Requirements — Pull out every line below that contains the string "width", copying each one in full.

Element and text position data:
"""

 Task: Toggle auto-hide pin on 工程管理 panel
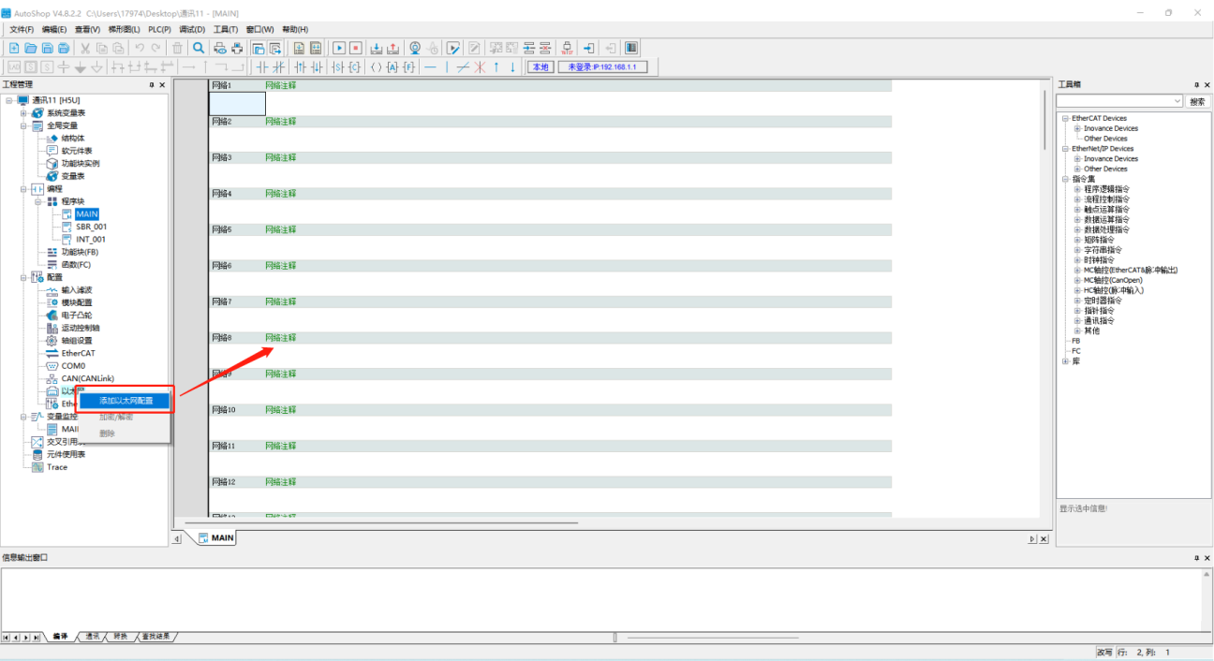coord(152,85)
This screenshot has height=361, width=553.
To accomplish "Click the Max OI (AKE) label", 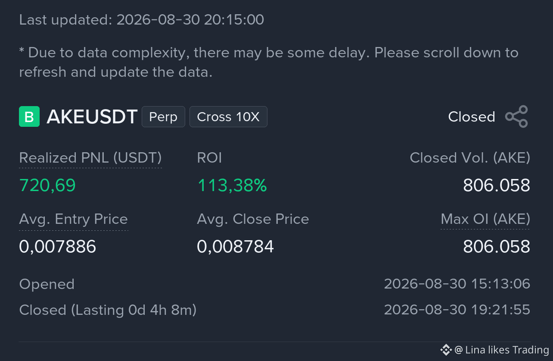I will 485,219.
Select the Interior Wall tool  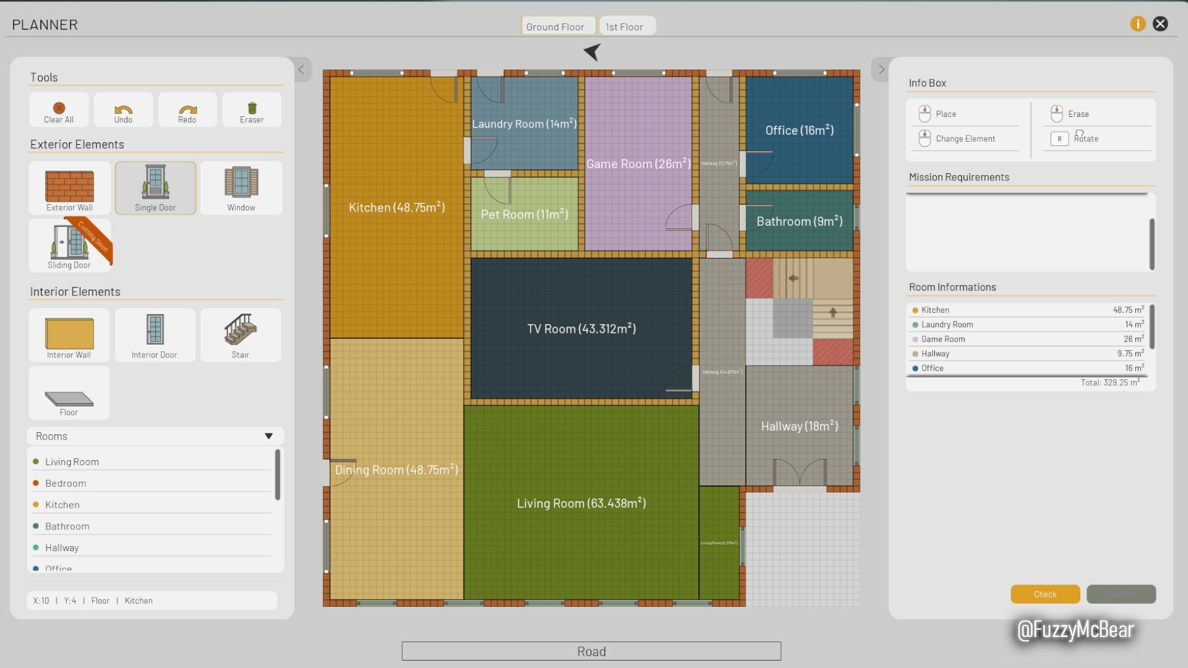(x=69, y=335)
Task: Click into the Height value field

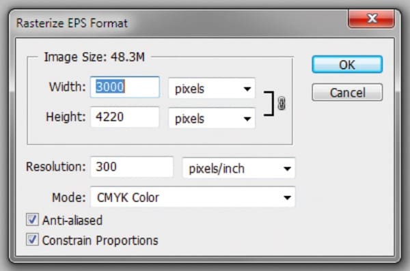Action: click(x=125, y=117)
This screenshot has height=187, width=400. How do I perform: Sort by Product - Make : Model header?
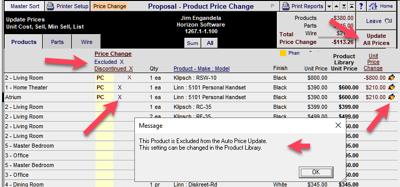coord(201,68)
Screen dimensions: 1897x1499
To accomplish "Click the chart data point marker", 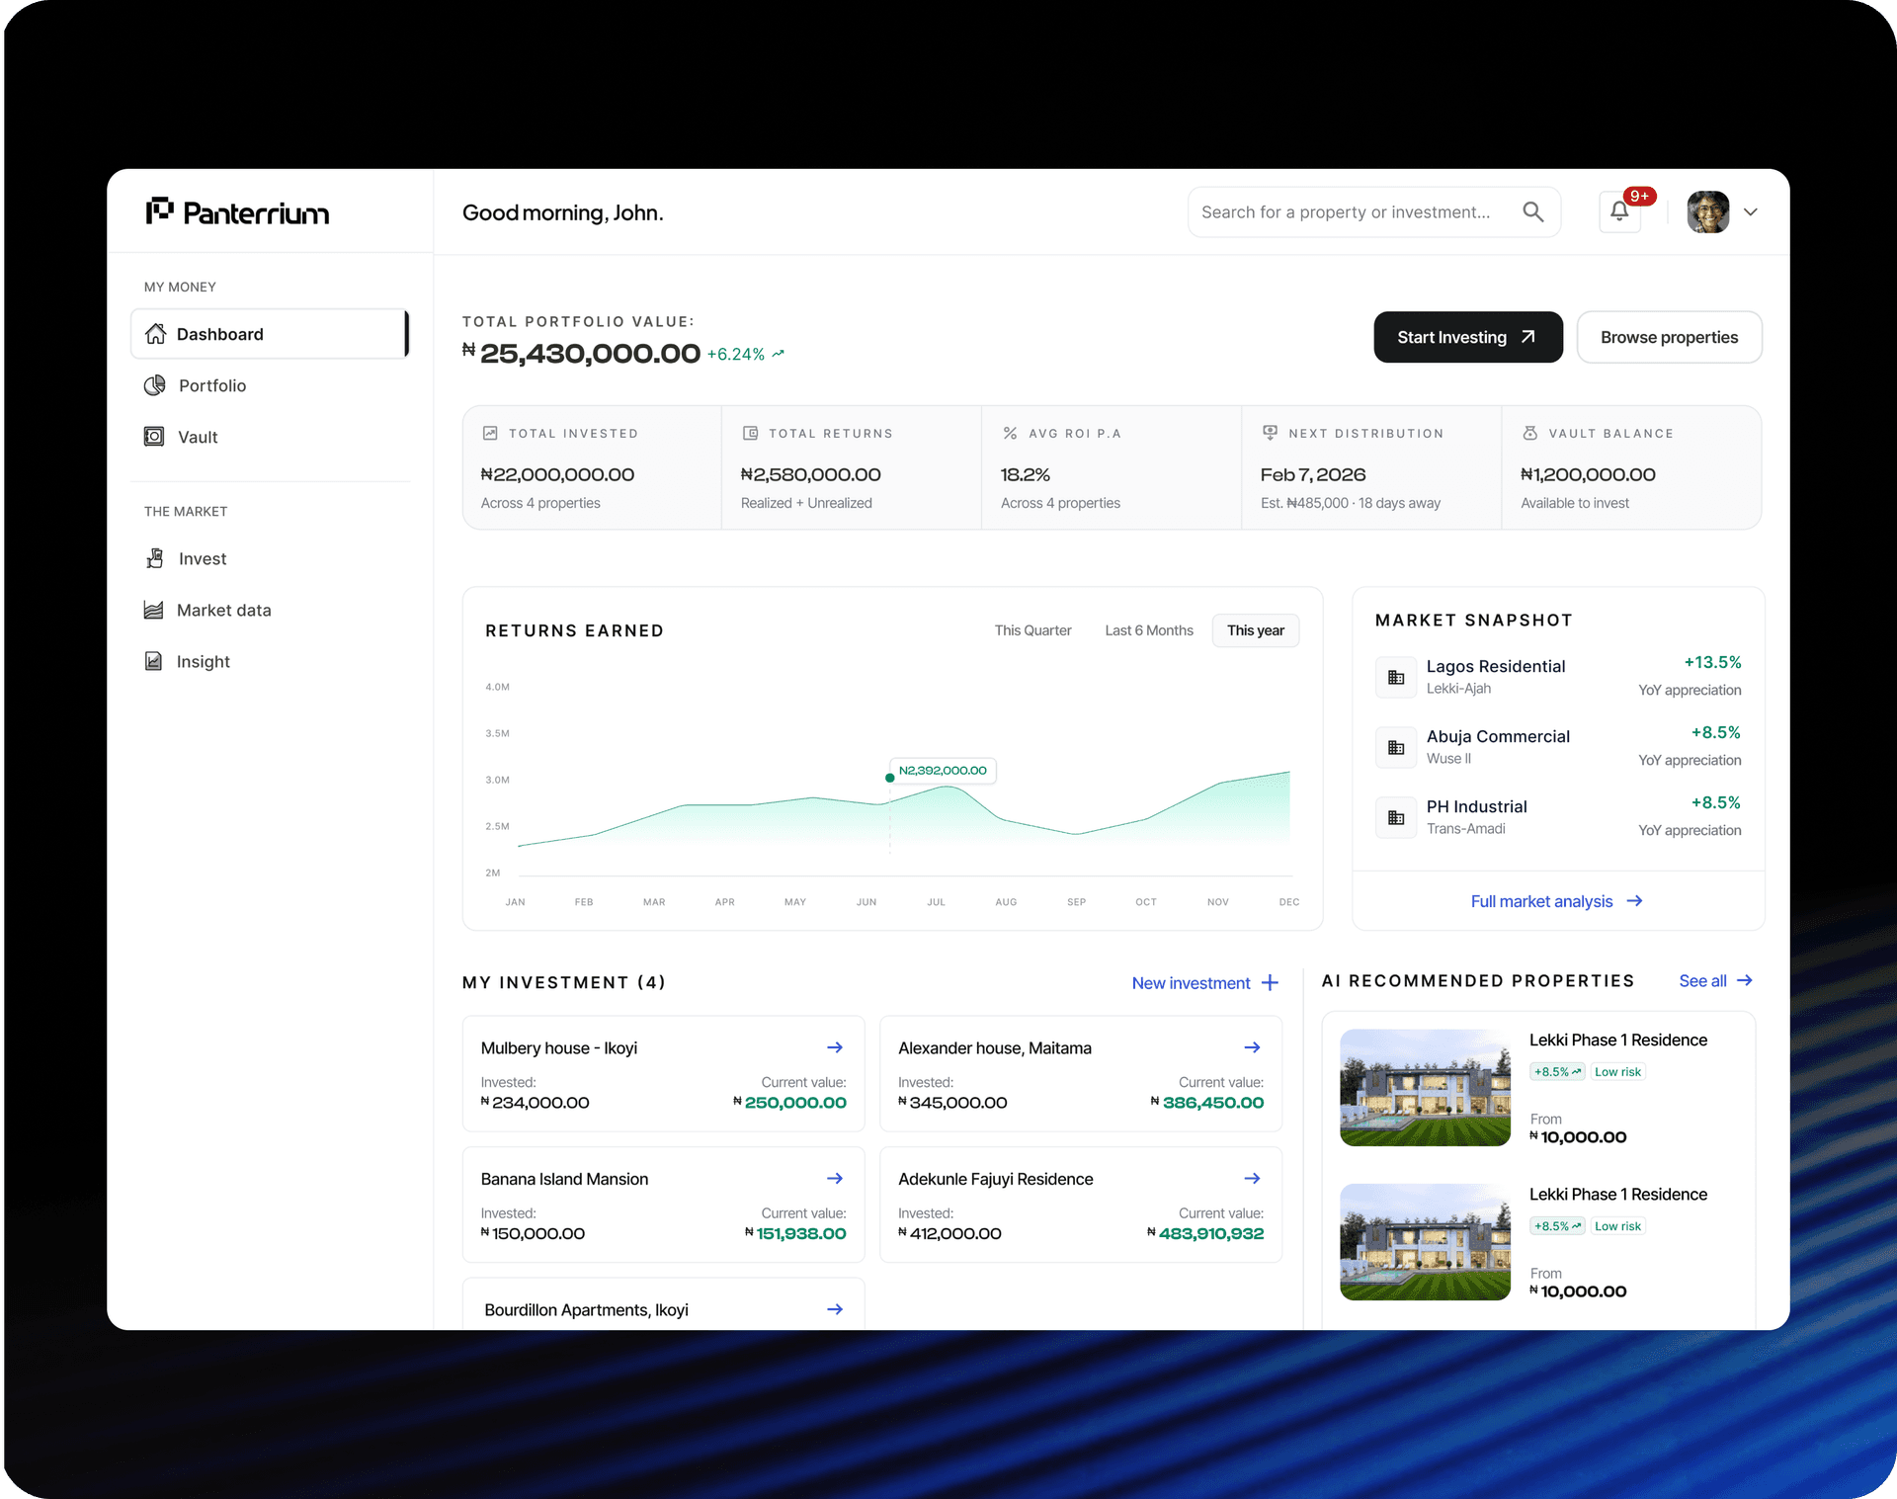I will pos(890,778).
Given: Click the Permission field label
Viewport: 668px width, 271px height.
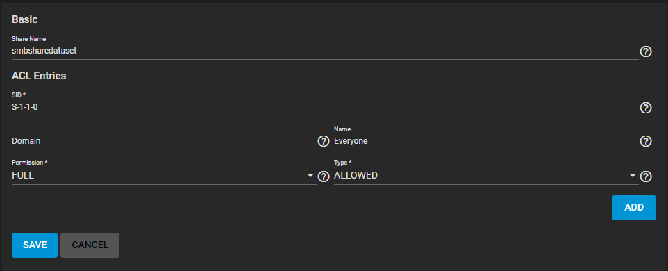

"""

Answer to this task —
This screenshot has height=361, width=553.
This screenshot has height=187, width=400. How do I perform: Sort by Product - Make : Model header?
Viewport: 668px width, 271px height.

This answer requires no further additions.